When the Cold War ended and the Soviet Union collapsed – the world rejoiced – at least the world’s democracies were happy. Many thought the capitulation of the USSR would result in a more peaceful world.

Thirty years later, Russia with a former KGB agent as president has invaded Ukraine and has threatened to use nuclear weapons. Communist China is now a superpower economically and militarily. Much has happened in those 30 years. Can lessons be learned from when the Cold War actually ended?

A new book, published just this week is one of, if not the most detailed account of President Ronald Reagan’s role in defeating the Soviet Union and reducing the stockpile of nuclear weapons. It’s called The Peacemaker Ronald Reagan, The Cold War, and the World On The Brink by William Imboden. William Inboden is executive director and William Powers, Jr. Chair at the Clements Center for National Security and associate professor of Public Policy and History at the LBJ School of Public Affairs, both at the University of Texas at Austin. Prior to academia, he worked for fifteen years as a policymaker in Washington, DC and overseas, including senior positions with the State Department and the National Security Council in the George W. Bush Administration.

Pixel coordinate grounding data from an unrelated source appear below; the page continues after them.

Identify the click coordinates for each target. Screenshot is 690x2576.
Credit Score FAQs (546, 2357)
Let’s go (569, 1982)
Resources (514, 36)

Appearing The Spark Thursday, Inboden described Reagan taking a different approach to the Cold war and the Soviet Union than his predecessors,” Every previous Cold War president from Harry Truman on forward to Jimmy Carter had conceived of the Cold War, primarily as this superpower competition between two rival nations, United States and Soviet Union. That happened to have different ideological differences once communism won, once capitalist. And so for them, the Soviet Union had been a problem to be managed and contained. And Reagan reversed that. He saw the Cold War primarily as a battle of ideas, and he saw Soviet communism as an idea to be defeated. And so that’s why he pursued a much more aggressive strategy of applying pressure on the Soviet system, thinking that he could bring it to an end. But very important. And this goes even to the title of my book, The Peacemaker. He wanted to keep the Cold War cold. He was terrified of nuclear war. He did not want to start what he certainly didn’t want to accidentally stumble into one. And that’s why he also did the diplomatic outreach to the Soviets. In hindsight, I think we could see it worked out quite well, but it was a very difficult, tricky balance to navigate.”

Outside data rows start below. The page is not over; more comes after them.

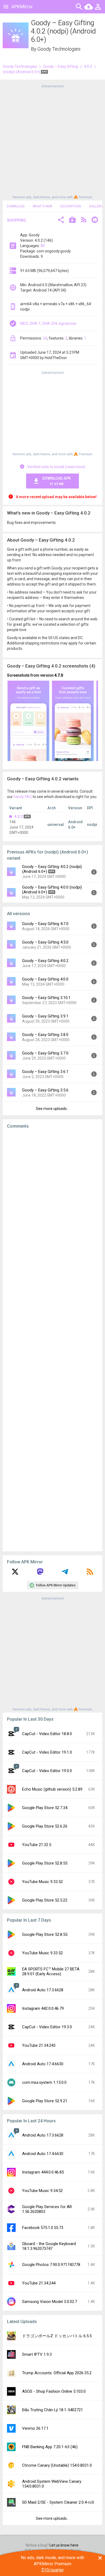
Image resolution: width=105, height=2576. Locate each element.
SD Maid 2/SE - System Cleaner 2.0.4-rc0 (58, 2502)
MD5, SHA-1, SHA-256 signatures (48, 323)
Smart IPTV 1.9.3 (37, 2354)
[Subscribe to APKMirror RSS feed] (90, 1573)
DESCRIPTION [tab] (70, 206)
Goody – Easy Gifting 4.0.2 (45, 960)
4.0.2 (88, 66)
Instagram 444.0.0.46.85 (43, 2172)
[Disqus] (52, 1340)
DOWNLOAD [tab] (16, 206)
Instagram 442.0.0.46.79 (43, 2008)
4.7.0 (58, 675)
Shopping (16, 220)
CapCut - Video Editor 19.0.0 (47, 1770)
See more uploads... (52, 1108)
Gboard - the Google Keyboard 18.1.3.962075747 (49, 2246)
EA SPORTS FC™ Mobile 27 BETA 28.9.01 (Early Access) (50, 1971)
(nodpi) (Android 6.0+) (22, 72)
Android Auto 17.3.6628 (42, 1990)
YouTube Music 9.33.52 (42, 1881)
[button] (61, 220)
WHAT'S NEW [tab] (42, 206)
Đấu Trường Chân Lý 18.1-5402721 (52, 2409)
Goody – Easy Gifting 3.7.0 (45, 1053)
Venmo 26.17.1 (35, 2428)
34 (45, 338)
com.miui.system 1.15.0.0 (44, 2082)
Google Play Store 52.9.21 (44, 2100)
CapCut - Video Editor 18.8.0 (47, 1733)
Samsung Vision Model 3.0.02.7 (49, 2301)
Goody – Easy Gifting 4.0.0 (45, 979)
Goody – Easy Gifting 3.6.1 (45, 1071)
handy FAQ (22, 797)
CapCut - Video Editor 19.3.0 (47, 2027)
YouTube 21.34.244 (38, 2283)
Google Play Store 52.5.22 (44, 1900)
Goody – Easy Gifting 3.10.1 (46, 997)
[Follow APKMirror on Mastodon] (40, 1573)
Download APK (56, 481)
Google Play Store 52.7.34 (44, 1807)
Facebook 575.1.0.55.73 (42, 2227)
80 (43, 246)
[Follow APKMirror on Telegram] (65, 1573)
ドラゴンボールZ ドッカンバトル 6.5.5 (57, 2335)
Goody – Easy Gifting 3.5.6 (45, 1090)
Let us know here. (64, 2545)
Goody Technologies (58, 49)
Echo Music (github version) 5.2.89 (52, 1789)
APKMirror (22, 6)
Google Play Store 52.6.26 (44, 1826)
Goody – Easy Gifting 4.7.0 (45, 923)
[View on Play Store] (72, 220)
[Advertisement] (52, 141)
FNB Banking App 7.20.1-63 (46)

Inboden said that one of the keys is that there was a leader in the Soviet Union who was willing to talk with Reagan, talk with the United States, and that was Mikhail Gorbachev,”  This is a very important part of the book, and it’s not a story I’ve seen many other scholars pick up on. Part of his pressure on the Soviet system isn’t just to weaken it, but to force it to produce a more reformist leader. Because the previous Soviet leaders that Reagan was trying to deal with, Brezhnev, Andropov, Chernenko they were not open in negotiating with him. They were not open to doing reforms. They were old time, Soviet dinosaurs, if you will. And then in March of 85, the start of Reagan’s second term, along comes Gorbachev. And that’s why I titled that chapter Waiting for Gorbachev, because Reagan had been waiting for a Gorbachev or someone like him to come along. That’s why he embraces Gorbachev pretty quickly as a partner, a partner for peace. Now, Gorbachev is very important to the story. I want to give him his due. You would not have the peaceful end of the Cold War the way we did without Gorbachev as well. But I try to lay out in the book the the indispensable role that Reagan played in that as well.”

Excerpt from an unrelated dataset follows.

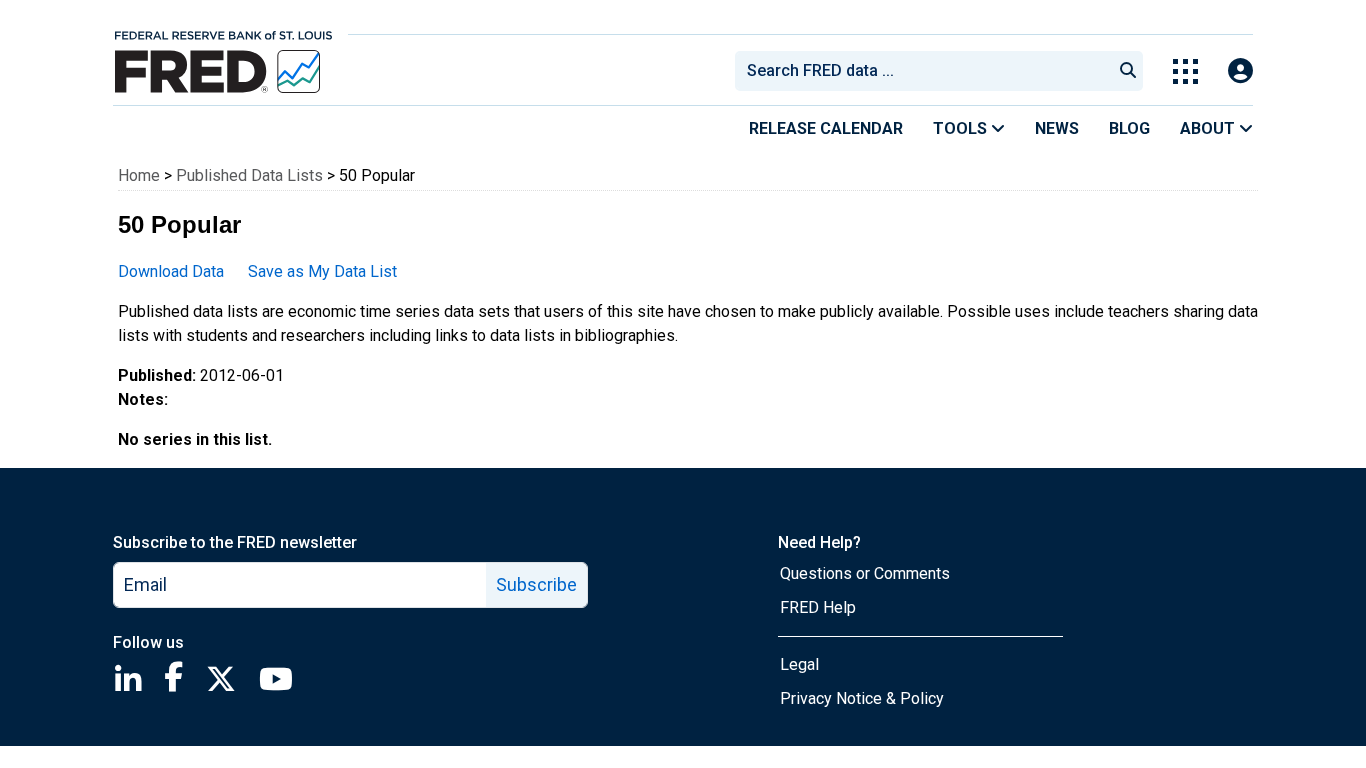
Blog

Inboden was asked if there are lessons that could be applied to today’s foreign policy issues,”Reagan saw allies as a key source of American strength. Even if they can also be annoying, we need to we need to recover that. Second, of course, is the battle of ideas. Fundamentally, the United States can stand for different values and ideas than communist China or Putin’s Russia. And we need to put that front and center in developing our strategies against them. Third would be, I think, support for human rights and democracy, not just as American values, but as universal values, that these tyrannies in China and Russia are. They’re terrified of their own people. Their own people want American support. So let’s speak up for them, just as Reagan spoke up for them as well.”